Une alliance avec le PTr de Boolell nécessite une séquence d’évènements. Premièrement, le travailliste doit remporter une victoire nette au no 18, et de préférence sans l’apport décisif de Navin Ramgoolam. Boolell devra ensuite éclipser celui-ci et prendre les rênes du parti. Soit à la faveur d’une condamnation du leader des rouges, disons dans l’affaire Roches-Noires. Ou alors après un clash ouvert entre eux et un soutien sans équivoque des instances rouges à Boolell.

Mais il y a peu de chances que le sort de Ramgoolam soit scellé par la justice avant les législatives. De même, avant de proposer la candidature de son éternel second pour la partielle, le leader du PTr a sans doute minutieusement jaugé la menace que représente une victoire de Boolell pour son leadership. Ainsi, soit Ramgoolam croit son rival désigné incapable de mener une rébellion contre lui. Soit l’actuel chef des rouges pense disposer des soutiens décisifs pour mâter un éventuel putsch au square Guy Rozemont.

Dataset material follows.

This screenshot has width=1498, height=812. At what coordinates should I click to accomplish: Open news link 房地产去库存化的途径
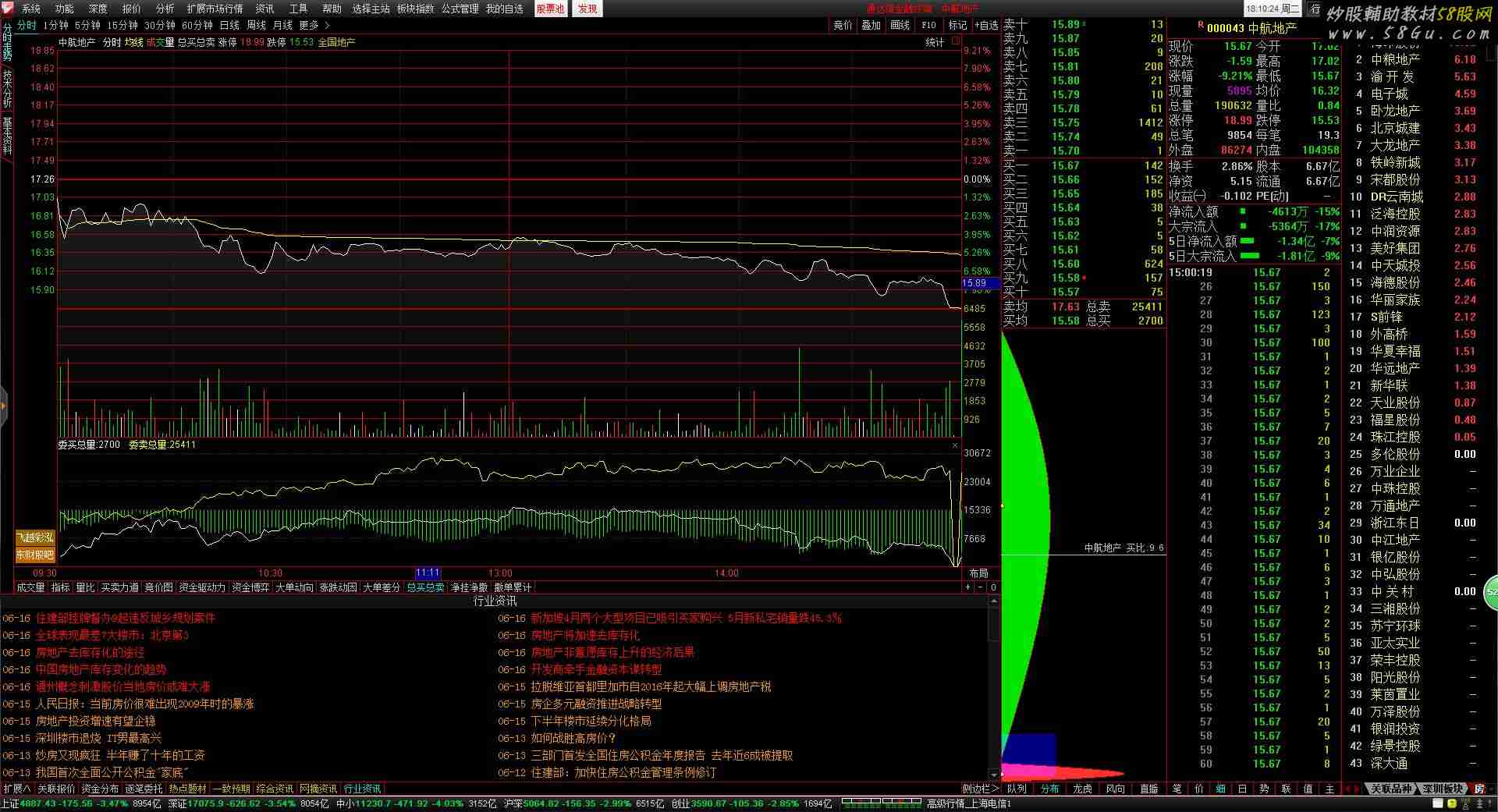pos(90,652)
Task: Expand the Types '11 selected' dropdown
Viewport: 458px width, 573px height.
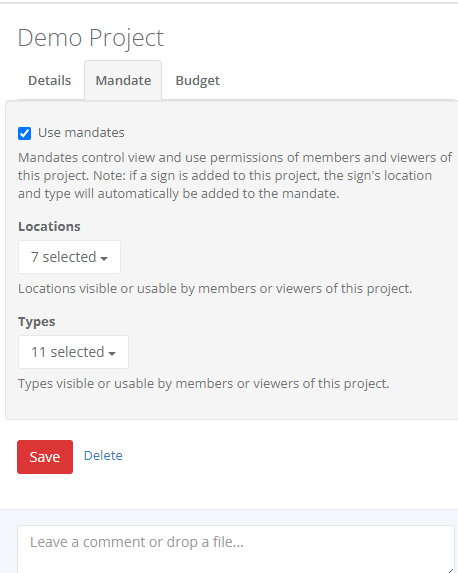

Malgré tout le cinéma au Parlement et les mesquineries dites dans les conférences de presse, l’option MSM-MMM ne peut pas, non plus, être écartée. Désormais Premier ministre en exercice, Pravind Jugnauth n’acceptera plus un nouvel accord à l’israélienne avec Bérenger. Or, pour justifier une nouvelle alliance avec le parti soleil, le leader des mauves devra arracher un «deal» intéressant, au moins en investitures. Pour cela, il devra négocier en position de force avec le chef du MSM. Il n’y a que deux façons d’y parvenir.

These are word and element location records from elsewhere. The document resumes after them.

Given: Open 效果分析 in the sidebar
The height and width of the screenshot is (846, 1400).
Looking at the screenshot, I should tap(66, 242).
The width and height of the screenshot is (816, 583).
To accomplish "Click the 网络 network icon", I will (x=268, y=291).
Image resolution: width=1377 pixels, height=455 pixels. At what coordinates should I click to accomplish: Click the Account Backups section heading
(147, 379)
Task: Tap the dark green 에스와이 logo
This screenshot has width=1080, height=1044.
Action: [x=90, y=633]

D’une part, en espérant que l’accumulation de scandales, d’affaires et de gaffes acculent le Premier ministre à un point tel qu’il voie l’alliance avec le MMM comme une bouée de sauvetage pour ne pas sombrer politiquement. Tabler sur le scénario du pire comporte toutefois de sérieux risques. Le principal étant d’être perçu comme coupable par association– ce qui a été le cas avec le PTr de Ramgoolam en décembre 2014.

D’autre part, Bérenger peut espérer ramener un Pravind Jugnauth plus conciliant à la table des négociations en remportant la partielle du no 18. Mais le MMM a peu de chances de réussir cette prouesse. Car Boolell a des atouts et malgré l’option d’une candidature PMSD, Xavier Duval oubliera vite son entente cordiale avec Roshi Bhadain pour offrir son soutien plein et entier au candidat travailliste avec lequel il entretient une solide amitié remontant à leur jeunesse.

Si Pravind Jugnauth n’aurait pas encore complètement renoncé à présenter un candidat à la partielle, il mesure toutefois les bienfaits de laisser l’opposition s’entre-déchirer. Une option que défendent semaine après semaine ses lieutenants. La question qui demeure est donc la suivante : qui Pravind Jugnauth souhaite-t-il voir perdre lors du scrutin à Belle-Rose/Quatre-Bornes ? En fonction de la réponse, le Premier ministre choisira alors de donner un coup de pouce discret afin de s’assurer de la défaite d’un parti ou de l’autre.

L’exaspération des électeurs et le comportement électoral en mutation des jeunes fissurent les murs des partis traditionnels. Pravind Jugnauth, Paul Bérenger, Navin Ramgoolam, Xavier Duval et Arvin Boolell doivent savoir que les prochaines législatives seront probablement le dernier scrutin avant que les formations politiques installées ne s’effondrent. L’énergie du désespoir et leur instinct de préservation les conduiront à tirer les conséquences de la partielle du no 18. Afin de s’assurer au moins un mandat supplémentaire, ils envisageront toutes les alliances possibles. Toutes.